____ Given passage
|
From: Jamie C. <jca...@we...> - 2006-05-18 21:59:57
|
On 18/May/2006 16:07 Joaquim Homrighausen wrote .. > > I have a "master webmin"-server, that does little else apart from being > just that. It runs quite a few monitors and collects data from other webmin > servers and webmin monitors. > > On this server, I monitor a server we call "teacher". Quite frequently, > but not according to any pattern I've been able to find, one or two of > the monitors will report that "webmin has gone down", and then three minutes > later, it comes back up. > > > The exact messages are: > > "Monitor on teacher.domain.com for 'Postfix, teacher' has detected that > Webmin is down at Thu May 18 18:21:01 2006" > > and then > > "Monitor on teacher.domain.com for 'Postfix, teacher' has detected that > the service has gone back up at Thu May 18 18:24:01 2006 > > > The monitors are configured as such: > > Postfix > - failures before reporting 2 > - run on host teacher.domain.com > - check on schedule? yes, and report on status changes > Apache > - failures before reporting 2 > - run on host teacher.domain.com > - check on schedule? yes, and report on status changes > > I have at least 12 more monitors configured almost identically, none of > them exhibit this behavior. > > The scheduled monitoring is set to check every 3 minutes with offset 0 > Send email when "when a service changes status" > > > For your records, the services that are being monitored, postfix and apache, > have never been down. > > > Good thing I shave my head, or I'd be pulling my hair out right about now.. So you have multiple remote monitors for the teacher server, but only one is failing like this? If so, is there any firewall between the two machines that could be blocking ports 10000-10100 ? - Jamie |
________
*Stated problem 1*.
Answer these questions about the Webmin forum post:
(a) How often is the scheduled monitoring set to check?
(b) What is the "failures before reporting" value for the Postfix monitor?
(c) Which port range does the reply ask about a firewall blocking?
These records are unrelated to the forum post above.
____ Listed records
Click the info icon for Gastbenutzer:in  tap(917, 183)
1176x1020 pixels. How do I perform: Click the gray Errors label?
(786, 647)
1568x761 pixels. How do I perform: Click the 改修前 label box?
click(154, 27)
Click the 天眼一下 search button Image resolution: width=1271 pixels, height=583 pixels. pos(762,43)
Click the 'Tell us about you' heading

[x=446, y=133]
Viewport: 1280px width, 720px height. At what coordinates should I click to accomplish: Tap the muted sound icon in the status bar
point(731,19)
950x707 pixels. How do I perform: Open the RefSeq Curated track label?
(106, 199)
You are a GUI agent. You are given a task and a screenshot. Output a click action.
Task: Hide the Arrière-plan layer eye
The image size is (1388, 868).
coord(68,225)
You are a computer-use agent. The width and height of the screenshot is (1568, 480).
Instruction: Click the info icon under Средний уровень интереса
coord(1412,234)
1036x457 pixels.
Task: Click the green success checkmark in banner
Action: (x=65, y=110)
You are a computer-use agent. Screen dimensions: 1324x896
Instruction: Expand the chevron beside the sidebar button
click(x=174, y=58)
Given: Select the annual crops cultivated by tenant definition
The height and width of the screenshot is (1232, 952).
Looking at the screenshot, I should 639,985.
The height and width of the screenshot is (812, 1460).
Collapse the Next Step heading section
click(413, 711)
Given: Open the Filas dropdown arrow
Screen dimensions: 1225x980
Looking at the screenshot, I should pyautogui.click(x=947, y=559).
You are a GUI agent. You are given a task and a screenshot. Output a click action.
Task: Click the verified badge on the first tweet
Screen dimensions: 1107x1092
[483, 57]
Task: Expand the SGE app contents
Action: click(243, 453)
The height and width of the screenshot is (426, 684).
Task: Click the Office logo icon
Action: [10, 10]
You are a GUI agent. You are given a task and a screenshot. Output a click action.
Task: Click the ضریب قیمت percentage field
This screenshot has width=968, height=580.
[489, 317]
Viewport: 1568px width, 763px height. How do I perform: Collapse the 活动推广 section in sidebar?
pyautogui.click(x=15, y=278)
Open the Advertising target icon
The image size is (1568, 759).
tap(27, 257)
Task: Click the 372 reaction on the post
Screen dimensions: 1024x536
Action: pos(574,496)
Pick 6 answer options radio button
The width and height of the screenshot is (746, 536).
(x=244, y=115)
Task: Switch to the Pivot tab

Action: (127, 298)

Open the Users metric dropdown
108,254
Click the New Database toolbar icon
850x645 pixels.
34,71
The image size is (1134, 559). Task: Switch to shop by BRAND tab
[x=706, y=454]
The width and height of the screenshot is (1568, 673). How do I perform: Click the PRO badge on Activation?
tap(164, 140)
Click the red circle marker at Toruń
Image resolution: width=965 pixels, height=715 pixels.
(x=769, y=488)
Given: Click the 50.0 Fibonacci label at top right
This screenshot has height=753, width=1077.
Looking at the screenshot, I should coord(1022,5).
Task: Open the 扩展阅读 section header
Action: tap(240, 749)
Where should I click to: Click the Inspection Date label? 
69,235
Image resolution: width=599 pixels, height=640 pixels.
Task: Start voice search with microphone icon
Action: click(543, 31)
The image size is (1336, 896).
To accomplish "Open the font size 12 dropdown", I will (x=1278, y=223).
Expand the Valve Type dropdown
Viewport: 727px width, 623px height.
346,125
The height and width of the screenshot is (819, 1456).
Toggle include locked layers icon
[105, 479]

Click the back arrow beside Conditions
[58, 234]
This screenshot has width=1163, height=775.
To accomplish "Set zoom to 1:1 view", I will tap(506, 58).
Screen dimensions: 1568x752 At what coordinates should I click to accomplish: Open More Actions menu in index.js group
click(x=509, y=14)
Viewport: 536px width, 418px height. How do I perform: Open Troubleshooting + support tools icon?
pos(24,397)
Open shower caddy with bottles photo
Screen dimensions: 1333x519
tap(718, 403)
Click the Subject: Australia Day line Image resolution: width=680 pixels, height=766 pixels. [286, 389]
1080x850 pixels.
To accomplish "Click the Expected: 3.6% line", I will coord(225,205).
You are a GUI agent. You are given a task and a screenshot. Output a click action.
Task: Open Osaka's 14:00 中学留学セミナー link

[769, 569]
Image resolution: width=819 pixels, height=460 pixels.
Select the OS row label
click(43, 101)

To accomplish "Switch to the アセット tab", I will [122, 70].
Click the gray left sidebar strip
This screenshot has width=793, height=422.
________
*Stated problem 2*.
Please output the records from their first line through the line containing "click(x=174, y=58)", inclusive, reproducing each line verbatim.

*Problem solution 1*.
(a) Every 3 minutes, with offset 0.
(b) 2.
(c) Ports 10000-10100.

*Problem solution 2*.
Click the info icon for Gastbenutzer:in  tap(917, 183)
1176x1020 pixels. How do I perform: Click the gray Errors label?
(786, 647)
1568x761 pixels. How do I perform: Click the 改修前 label box?
click(154, 27)
Click the 天眼一下 search button Image resolution: width=1271 pixels, height=583 pixels. pos(762,43)
Click the 'Tell us about you' heading

[x=446, y=133]
Viewport: 1280px width, 720px height. At what coordinates should I click to accomplish: Tap the muted sound icon in the status bar
point(731,19)
950x707 pixels. How do I perform: Open the RefSeq Curated track label?
(106, 199)
You are a GUI agent. You are given a task and a screenshot. Output a click action.
Task: Hide the Arrière-plan layer eye
The image size is (1388, 868).
coord(68,225)
You are a computer-use agent. The width and height of the screenshot is (1568, 480).
Instruction: Click the info icon under Средний уровень интереса
coord(1412,234)
1036x457 pixels.
Task: Click the green success checkmark in banner
Action: (x=65, y=110)
You are a computer-use agent. Screen dimensions: 1324x896
Instruction: Expand the chevron beside the sidebar button
click(x=174, y=58)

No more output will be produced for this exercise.